Location identifier based addressing scheme for molecular communication networks

Networking over molecular signals is an important component of many new technologies, e.g., Internet of Bio-Nano Things (IoBNT) and Internet of Ingestible Things (IoIT). Assigning addresses to communicating nodes in a molecular communication (MC) network is an open problem in scientific literature due to challenges like probabilistic reception, undirected motion of molecular signals, and computational resource constraints. In this work, we propose a location identifier based addressing scheme that employs concentration gradient of molecular signals to assign addresses to stationary receiver nodes.

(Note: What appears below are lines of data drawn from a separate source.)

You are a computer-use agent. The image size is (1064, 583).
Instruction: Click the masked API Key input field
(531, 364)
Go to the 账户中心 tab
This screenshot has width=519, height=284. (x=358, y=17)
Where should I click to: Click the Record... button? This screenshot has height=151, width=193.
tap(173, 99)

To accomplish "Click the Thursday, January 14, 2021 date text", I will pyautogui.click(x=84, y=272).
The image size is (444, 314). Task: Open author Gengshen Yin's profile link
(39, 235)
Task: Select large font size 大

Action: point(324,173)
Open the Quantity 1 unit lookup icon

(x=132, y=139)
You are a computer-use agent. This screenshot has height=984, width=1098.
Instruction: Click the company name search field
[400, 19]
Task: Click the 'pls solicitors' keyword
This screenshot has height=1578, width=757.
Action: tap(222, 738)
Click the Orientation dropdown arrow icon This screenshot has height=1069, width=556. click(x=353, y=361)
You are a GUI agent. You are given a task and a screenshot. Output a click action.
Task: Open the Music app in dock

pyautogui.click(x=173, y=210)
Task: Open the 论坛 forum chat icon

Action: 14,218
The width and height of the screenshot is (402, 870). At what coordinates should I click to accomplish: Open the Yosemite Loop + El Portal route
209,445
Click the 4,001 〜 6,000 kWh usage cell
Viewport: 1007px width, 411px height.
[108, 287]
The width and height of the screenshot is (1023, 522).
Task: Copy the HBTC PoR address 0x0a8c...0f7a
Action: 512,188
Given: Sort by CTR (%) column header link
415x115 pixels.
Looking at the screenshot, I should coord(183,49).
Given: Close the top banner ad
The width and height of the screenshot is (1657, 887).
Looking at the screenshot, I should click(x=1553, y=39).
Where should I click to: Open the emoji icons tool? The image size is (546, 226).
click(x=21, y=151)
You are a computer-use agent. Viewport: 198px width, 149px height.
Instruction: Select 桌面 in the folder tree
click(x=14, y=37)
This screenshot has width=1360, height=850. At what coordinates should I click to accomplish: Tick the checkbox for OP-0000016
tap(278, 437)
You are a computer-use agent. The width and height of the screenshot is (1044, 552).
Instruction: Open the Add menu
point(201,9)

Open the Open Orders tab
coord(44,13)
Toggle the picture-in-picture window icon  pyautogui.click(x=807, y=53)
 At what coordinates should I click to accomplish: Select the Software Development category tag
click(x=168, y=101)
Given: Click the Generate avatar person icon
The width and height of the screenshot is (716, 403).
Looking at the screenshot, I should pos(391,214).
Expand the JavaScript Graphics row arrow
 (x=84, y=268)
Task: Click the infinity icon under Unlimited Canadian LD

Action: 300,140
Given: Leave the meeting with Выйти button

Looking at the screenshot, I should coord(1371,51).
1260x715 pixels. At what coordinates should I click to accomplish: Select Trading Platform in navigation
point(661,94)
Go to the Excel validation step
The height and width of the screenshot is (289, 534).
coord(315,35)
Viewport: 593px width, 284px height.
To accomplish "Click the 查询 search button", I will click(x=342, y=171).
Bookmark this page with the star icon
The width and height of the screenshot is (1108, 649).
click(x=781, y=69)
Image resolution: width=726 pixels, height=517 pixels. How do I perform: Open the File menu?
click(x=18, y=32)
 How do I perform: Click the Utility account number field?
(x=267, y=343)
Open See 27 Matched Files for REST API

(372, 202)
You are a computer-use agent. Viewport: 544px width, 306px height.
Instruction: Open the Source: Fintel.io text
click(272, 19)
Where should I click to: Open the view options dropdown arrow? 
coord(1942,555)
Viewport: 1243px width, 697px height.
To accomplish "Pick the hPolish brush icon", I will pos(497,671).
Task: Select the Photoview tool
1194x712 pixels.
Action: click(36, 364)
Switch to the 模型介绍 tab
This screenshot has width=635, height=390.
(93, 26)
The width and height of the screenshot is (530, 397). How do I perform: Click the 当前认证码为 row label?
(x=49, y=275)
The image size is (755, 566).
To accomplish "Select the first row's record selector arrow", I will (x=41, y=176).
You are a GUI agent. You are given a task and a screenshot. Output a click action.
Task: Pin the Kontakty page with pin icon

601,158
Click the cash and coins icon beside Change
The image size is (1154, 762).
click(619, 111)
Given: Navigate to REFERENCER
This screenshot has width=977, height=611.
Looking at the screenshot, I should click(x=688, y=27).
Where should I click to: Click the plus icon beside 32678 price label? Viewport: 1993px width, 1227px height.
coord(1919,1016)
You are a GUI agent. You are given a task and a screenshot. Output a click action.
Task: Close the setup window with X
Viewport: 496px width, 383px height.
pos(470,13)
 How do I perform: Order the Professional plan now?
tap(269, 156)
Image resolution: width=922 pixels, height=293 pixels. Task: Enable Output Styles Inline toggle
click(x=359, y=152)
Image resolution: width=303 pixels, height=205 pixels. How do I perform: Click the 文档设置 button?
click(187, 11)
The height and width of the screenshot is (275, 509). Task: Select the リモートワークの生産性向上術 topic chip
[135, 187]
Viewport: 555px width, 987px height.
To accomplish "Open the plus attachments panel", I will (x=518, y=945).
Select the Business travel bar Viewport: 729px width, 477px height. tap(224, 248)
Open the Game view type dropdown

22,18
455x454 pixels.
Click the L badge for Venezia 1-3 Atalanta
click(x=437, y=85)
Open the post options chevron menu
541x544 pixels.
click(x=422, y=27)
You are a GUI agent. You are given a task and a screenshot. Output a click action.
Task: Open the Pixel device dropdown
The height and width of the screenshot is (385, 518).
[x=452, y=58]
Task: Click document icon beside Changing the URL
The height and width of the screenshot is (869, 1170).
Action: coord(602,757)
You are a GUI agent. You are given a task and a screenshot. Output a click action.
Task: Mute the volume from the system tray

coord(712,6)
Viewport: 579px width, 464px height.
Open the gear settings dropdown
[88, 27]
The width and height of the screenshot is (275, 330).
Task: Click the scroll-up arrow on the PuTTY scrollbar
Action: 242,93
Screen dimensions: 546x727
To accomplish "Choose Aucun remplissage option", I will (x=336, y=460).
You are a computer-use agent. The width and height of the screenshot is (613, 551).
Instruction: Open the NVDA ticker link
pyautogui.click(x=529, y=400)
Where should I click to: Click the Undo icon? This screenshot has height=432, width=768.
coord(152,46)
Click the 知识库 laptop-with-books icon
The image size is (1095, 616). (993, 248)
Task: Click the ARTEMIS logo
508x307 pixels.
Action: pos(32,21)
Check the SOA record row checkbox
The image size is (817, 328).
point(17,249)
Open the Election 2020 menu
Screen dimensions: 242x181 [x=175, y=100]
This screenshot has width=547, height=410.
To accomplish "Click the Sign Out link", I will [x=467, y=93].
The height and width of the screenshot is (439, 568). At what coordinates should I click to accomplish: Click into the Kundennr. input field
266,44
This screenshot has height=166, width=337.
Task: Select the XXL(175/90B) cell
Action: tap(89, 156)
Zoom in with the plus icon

Four different types of molecular signals are employed, which are emitted from four distinct addressing nodes. Interdependence between molecular receptivities at an addressed node is modeled using $t-$copula. A bijective mapping between the addresses and receiver nodes’ locations is established to render mathematical validation to the proposed addressing scheme. Finally, an analytical expression of probability of addressing error ($P_{\text{add}}^{\text{avg}}$) averaged over several spatial configurations of addressed nodes is obtained, where the nodes are distributed as uniform binomial point process. It is shown that $P_{\text{add}}^{\text{avg}}$ increases as $O\left(n\right)$ with increasing number of addressed nodes ($n$).